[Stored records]
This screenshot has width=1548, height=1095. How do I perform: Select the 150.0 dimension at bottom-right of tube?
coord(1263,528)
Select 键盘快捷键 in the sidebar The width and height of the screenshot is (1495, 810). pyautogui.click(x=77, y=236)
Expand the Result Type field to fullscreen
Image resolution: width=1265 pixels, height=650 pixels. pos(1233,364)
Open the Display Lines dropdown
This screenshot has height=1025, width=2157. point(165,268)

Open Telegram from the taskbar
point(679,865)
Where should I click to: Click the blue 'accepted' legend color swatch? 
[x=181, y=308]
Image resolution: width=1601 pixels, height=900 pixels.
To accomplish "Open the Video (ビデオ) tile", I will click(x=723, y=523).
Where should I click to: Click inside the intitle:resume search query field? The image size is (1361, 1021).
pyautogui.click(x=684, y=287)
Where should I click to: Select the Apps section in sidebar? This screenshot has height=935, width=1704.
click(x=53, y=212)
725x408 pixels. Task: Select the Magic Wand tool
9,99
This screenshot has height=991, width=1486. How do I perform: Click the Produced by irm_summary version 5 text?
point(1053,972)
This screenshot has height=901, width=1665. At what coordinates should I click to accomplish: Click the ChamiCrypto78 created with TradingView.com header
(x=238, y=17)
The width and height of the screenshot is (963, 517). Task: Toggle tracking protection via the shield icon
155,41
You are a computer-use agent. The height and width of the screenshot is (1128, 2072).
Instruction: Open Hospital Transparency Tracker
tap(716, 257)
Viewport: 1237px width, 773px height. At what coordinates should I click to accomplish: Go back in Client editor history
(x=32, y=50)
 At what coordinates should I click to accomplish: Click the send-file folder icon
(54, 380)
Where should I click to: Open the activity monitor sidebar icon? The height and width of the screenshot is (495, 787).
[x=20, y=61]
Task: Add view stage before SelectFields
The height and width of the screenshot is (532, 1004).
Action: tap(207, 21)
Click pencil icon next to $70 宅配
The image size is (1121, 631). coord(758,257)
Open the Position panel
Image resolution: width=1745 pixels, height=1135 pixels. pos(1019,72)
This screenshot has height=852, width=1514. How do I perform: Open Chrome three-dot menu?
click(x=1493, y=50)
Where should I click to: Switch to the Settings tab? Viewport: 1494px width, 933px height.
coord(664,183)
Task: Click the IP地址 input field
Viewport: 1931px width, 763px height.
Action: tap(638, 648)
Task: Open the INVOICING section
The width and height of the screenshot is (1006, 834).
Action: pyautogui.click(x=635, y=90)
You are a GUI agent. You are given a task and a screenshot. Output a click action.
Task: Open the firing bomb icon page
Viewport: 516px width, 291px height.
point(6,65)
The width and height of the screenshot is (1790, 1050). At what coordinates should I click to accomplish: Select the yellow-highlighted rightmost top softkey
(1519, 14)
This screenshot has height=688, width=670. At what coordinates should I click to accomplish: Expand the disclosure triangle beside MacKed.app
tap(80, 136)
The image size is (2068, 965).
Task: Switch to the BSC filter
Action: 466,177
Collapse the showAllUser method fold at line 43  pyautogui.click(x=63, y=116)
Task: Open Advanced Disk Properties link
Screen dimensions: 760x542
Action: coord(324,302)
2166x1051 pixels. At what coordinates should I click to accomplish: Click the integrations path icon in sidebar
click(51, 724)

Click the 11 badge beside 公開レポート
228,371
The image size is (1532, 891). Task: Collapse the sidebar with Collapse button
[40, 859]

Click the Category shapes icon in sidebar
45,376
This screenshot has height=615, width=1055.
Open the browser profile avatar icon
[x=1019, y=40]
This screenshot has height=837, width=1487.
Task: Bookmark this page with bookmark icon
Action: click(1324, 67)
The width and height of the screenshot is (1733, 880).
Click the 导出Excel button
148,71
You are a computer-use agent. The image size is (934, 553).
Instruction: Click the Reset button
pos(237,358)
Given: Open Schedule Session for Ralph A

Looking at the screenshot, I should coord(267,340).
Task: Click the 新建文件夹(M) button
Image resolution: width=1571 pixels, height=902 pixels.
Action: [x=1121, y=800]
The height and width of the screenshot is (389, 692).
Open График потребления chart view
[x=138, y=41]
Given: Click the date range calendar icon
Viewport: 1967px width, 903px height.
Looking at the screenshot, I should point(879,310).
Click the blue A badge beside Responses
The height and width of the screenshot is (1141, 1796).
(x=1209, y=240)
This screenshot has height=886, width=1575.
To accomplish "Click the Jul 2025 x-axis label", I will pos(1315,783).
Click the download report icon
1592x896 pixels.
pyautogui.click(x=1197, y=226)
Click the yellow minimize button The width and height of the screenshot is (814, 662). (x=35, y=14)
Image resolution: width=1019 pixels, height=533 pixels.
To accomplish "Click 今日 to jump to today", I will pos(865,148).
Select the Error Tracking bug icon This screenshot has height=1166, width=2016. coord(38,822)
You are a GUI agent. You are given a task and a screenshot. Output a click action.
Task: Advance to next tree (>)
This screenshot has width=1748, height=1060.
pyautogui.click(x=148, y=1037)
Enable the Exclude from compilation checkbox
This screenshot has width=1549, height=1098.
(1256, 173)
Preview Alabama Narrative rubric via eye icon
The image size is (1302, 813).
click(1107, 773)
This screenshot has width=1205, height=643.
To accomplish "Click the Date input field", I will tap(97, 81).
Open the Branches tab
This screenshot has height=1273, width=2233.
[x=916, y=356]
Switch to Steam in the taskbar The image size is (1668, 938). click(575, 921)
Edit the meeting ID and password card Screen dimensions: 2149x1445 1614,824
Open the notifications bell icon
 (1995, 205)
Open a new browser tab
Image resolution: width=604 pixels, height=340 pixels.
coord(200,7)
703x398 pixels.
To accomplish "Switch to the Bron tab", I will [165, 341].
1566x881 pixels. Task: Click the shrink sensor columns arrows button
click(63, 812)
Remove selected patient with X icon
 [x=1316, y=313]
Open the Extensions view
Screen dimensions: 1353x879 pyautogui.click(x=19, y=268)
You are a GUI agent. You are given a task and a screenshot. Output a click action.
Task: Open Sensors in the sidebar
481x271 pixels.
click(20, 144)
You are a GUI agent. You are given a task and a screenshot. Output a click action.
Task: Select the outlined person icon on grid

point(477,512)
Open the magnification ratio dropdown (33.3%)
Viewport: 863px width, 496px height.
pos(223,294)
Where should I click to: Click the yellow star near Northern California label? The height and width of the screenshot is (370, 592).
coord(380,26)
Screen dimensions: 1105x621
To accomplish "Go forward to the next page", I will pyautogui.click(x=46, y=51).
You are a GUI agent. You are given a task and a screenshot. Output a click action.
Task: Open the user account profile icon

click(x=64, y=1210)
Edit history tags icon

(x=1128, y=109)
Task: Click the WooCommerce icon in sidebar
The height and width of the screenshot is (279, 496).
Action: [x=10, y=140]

__Your instructions__: Exactness is what counts here: write out every record again.

__Written response__:
This screenshot has width=1548, height=1095. How do I perform: Select the 150.0 dimension at bottom-right of tube?
coord(1263,528)
Select 键盘快捷键 in the sidebar The width and height of the screenshot is (1495, 810). pyautogui.click(x=77, y=236)
Expand the Result Type field to fullscreen
Image resolution: width=1265 pixels, height=650 pixels. pos(1233,364)
Open the Display Lines dropdown
This screenshot has height=1025, width=2157. point(165,268)

Open Telegram from the taskbar
point(679,865)
Where should I click to: Click the blue 'accepted' legend color swatch? 
[x=181, y=308]
Image resolution: width=1601 pixels, height=900 pixels.
To accomplish "Open the Video (ビデオ) tile", I will click(x=723, y=523).
Where should I click to: Click inside the intitle:resume search query field? The image size is (1361, 1021).
pyautogui.click(x=684, y=287)
Where should I click to: Select the Apps section in sidebar? This screenshot has height=935, width=1704.
click(x=53, y=212)
725x408 pixels. Task: Select the Magic Wand tool
9,99
This screenshot has height=991, width=1486. How do I perform: Click the Produced by irm_summary version 5 text?
point(1053,972)
This screenshot has height=901, width=1665. At what coordinates should I click to accomplish: Click the ChamiCrypto78 created with TradingView.com header
(x=238, y=17)
The width and height of the screenshot is (963, 517). Task: Toggle tracking protection via the shield icon
155,41
You are a computer-use agent. The height and width of the screenshot is (1128, 2072).
Instruction: Open Hospital Transparency Tracker
tap(716, 257)
Viewport: 1237px width, 773px height. At what coordinates should I click to accomplish: Go back in Client editor history
(x=32, y=50)
 At what coordinates should I click to accomplish: Click the send-file folder icon
(54, 380)
Where should I click to: Open the activity monitor sidebar icon? The height and width of the screenshot is (495, 787).
[x=20, y=61]
Task: Add view stage before SelectFields
The height and width of the screenshot is (532, 1004).
Action: tap(207, 21)
Click pencil icon next to $70 宅配
The image size is (1121, 631). coord(758,257)
Open the Position panel
Image resolution: width=1745 pixels, height=1135 pixels. pos(1019,72)
This screenshot has height=852, width=1514. How do I perform: Open Chrome three-dot menu?
click(x=1493, y=50)
Where should I click to: Switch to the Settings tab? Viewport: 1494px width, 933px height.
coord(664,183)
Task: Click the IP地址 input field
Viewport: 1931px width, 763px height.
Action: tap(638, 648)
Task: Open the INVOICING section
The width and height of the screenshot is (1006, 834).
Action: pyautogui.click(x=635, y=90)
You are a GUI agent. You are given a task and a screenshot. Output a click action.
Task: Open the firing bomb icon page
Viewport: 516px width, 291px height.
point(6,65)
The width and height of the screenshot is (1790, 1050). At what coordinates should I click to accomplish: Select the yellow-highlighted rightmost top softkey
(1519, 14)
This screenshot has height=688, width=670. At what coordinates should I click to accomplish: Expand the disclosure triangle beside MacKed.app
tap(80, 136)
The image size is (2068, 965).
Task: Switch to the BSC filter
Action: 466,177
Collapse the showAllUser method fold at line 43  pyautogui.click(x=63, y=116)
Task: Open Advanced Disk Properties link
Screen dimensions: 760x542
Action: coord(324,302)
2166x1051 pixels. At what coordinates should I click to accomplish: Click the integrations path icon in sidebar
click(51, 724)

Click the 11 badge beside 公開レポート
228,371
The image size is (1532, 891). Task: Collapse the sidebar with Collapse button
[40, 859]

Click the Category shapes icon in sidebar
45,376
This screenshot has height=615, width=1055.
Open the browser profile avatar icon
[x=1019, y=40]
This screenshot has height=837, width=1487.
Task: Bookmark this page with bookmark icon
Action: click(1324, 67)
The width and height of the screenshot is (1733, 880).
Click the 导出Excel button
148,71
You are a computer-use agent. The image size is (934, 553).
Instruction: Click the Reset button
pos(237,358)
Given: Open Schedule Session for Ralph A

Looking at the screenshot, I should coord(267,340).
Task: Click the 新建文件夹(M) button
Image resolution: width=1571 pixels, height=902 pixels.
Action: [x=1121, y=800]
The height and width of the screenshot is (389, 692).
Open График потребления chart view
[x=138, y=41]
Given: Click the date range calendar icon
Viewport: 1967px width, 903px height.
Looking at the screenshot, I should point(879,310).
Click the blue A badge beside Responses
The height and width of the screenshot is (1141, 1796).
(x=1209, y=240)
This screenshot has height=886, width=1575.
To accomplish "Click the Jul 2025 x-axis label", I will pos(1315,783).
Click the download report icon
1592x896 pixels.
pyautogui.click(x=1197, y=226)
Click the yellow minimize button The width and height of the screenshot is (814, 662). (x=35, y=14)
Image resolution: width=1019 pixels, height=533 pixels.
To accomplish "Click 今日 to jump to today", I will pos(865,148).
Select the Error Tracking bug icon This screenshot has height=1166, width=2016. coord(38,822)
You are a GUI agent. You are given a task and a screenshot. Output a click action.
Task: Advance to next tree (>)
This screenshot has width=1748, height=1060.
pyautogui.click(x=148, y=1037)
Enable the Exclude from compilation checkbox
This screenshot has width=1549, height=1098.
(1256, 173)
Preview Alabama Narrative rubric via eye icon
The image size is (1302, 813).
click(1107, 773)
This screenshot has width=1205, height=643.
To accomplish "Click the Date input field", I will tap(97, 81).
Open the Branches tab
This screenshot has height=1273, width=2233.
[x=916, y=356]
Switch to Steam in the taskbar The image size is (1668, 938). click(575, 921)
Edit the meeting ID and password card Screen dimensions: 2149x1445 1614,824
Open the notifications bell icon
 (1995, 205)
Open a new browser tab
Image resolution: width=604 pixels, height=340 pixels.
coord(200,7)
703x398 pixels.
To accomplish "Switch to the Bron tab", I will [165, 341].
1566x881 pixels. Task: Click the shrink sensor columns arrows button
click(63, 812)
Remove selected patient with X icon
 [x=1316, y=313]
Open the Extensions view
Screen dimensions: 1353x879 pyautogui.click(x=19, y=268)
You are a GUI agent. You are given a task and a screenshot. Output a click action.
Task: Open Sensors in the sidebar
481x271 pixels.
click(20, 144)
You are a GUI agent. You are given a task and a screenshot. Output a click action.
Task: Select the outlined person icon on grid

point(477,512)
Open the magnification ratio dropdown (33.3%)
Viewport: 863px width, 496px height.
pos(223,294)
Where should I click to: Click the yellow star near Northern California label? The height and width of the screenshot is (370, 592).
coord(380,26)
Screen dimensions: 1105x621
To accomplish "Go forward to the next page", I will pyautogui.click(x=46, y=51).
You are a GUI agent. You are given a task and a screenshot. Output a click action.
Task: Open the user account profile icon

click(x=64, y=1210)
Edit history tags icon

(x=1128, y=109)
Task: Click the WooCommerce icon in sidebar
The height and width of the screenshot is (279, 496).
Action: [x=10, y=140]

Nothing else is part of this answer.